Nachhaltige Autos: Konzepte und Technologien für den grüneren PKW
Auf dem Weg zur überwiegenden E-Mobilität bei BMW und der elektrischen Umgestaltung von Marken wie Mini und Rolls-Royce schreibt sich das Unternehmen die Nachhaltigkeit größer auf die Fahnen und hat dafür mehrere Technologien, Konzepte und Strategien entwickelt, um diesen Zielen vor allem mit der „Neuen Klasse“ näher zu kommen.
Die „Neue Klasse“ gilt ab 2025 als nächster großer, auf den iX und dessen Neuerungen folgender Schritt im Hause BMW und soll eine neue IT- und Software-Architektur sowie eine neue elektrische Antriebs- und Batteriegeneration einführen. Die dabei eingesetzten neuen Batteriezellen im Rundformat hatte BMW bereits Anfang des Monats vorgestellt. Die Rundzellen werden mit einem standardisierten Durchmesser von 46 mm und zwei Höhen von 95 mm und 120 mm gefertigt. Unterschieden wird zwischen Fahrzeugmodell respektive verfügbarem Platz im Unterboden etwa bei Limousinen oder großen SUVs.
50 Prozent weniger Kobalt in der Kathode
Umweltfreundlicher sollen die neuen Zellen über einen um 50 Prozent reduzierten Kobaltanteil in der Kathode bei höherem Nickelgehalt und 20 Prozent weniger Graphit in der Anode bei höherem Siliziumanteil werden. Die volumetrische Energiedichte in der Zelle steigt um mehr als 20 Prozent. Bei der Kupferfolie der Anode könne BMW 40 Prozent sparen, erklärt das Unternehmen in München. Den Preis dieser 6. Generation Lithium-Ionen-Zellen will der Hersteller um bis zu 50 Prozent auf das Niveau von Fahrzeugen mit modernen Verbrennungsmotoren drücken. Die CO2-Emissionen in der Produktion sollen um bis zu 60 Prozent im Vergleich zur 5. Generation fallen.

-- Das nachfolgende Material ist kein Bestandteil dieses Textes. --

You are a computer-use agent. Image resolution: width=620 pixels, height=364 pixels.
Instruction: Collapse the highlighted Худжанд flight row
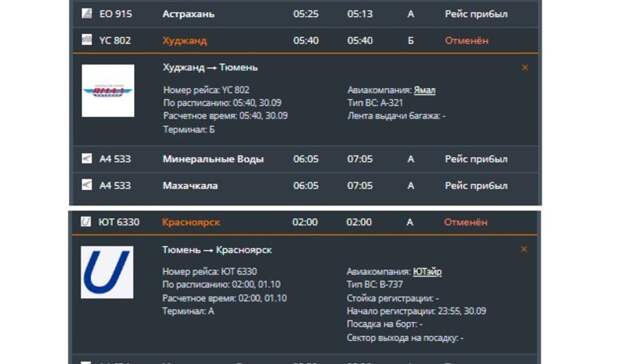(x=305, y=40)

Alltagsnahe Verbrauchsangaben
Für künftige Käufer stellt BMW bis zu 30 Prozent höhere Reichweiten (WLTP) und 30 Prozent schnelleres Laden in Aussicht. Die „Neue Klasse“ wird dafür über eine auf 800 Volt erhöhte Spannung verfügen. An Gleichstrom-Schnellladestationen sei mit einer Stromstärke von bis zu 500 Ampere eine deutlich gesteigerte Ladeleistung zu erzielen. Apropos WLTP: BMW will künftig zusätzlich mit einem „Best Fit“ alltagsnahe Verbrauchsangaben durch realistische Use-Cases und Testfahrzeug-Konfigurationen machen. Die Use-Cases sollen dynamische Fahrsituationen, Langstreckenfahrten sowie Fahrten bei extremen Temperaturen und im Anhängerbetrieb beinhalten. Dabei wird auch angestrebt, die Fahrzeuge mit einer „kundenrepräsentativen Ausstattung“ abzubilden.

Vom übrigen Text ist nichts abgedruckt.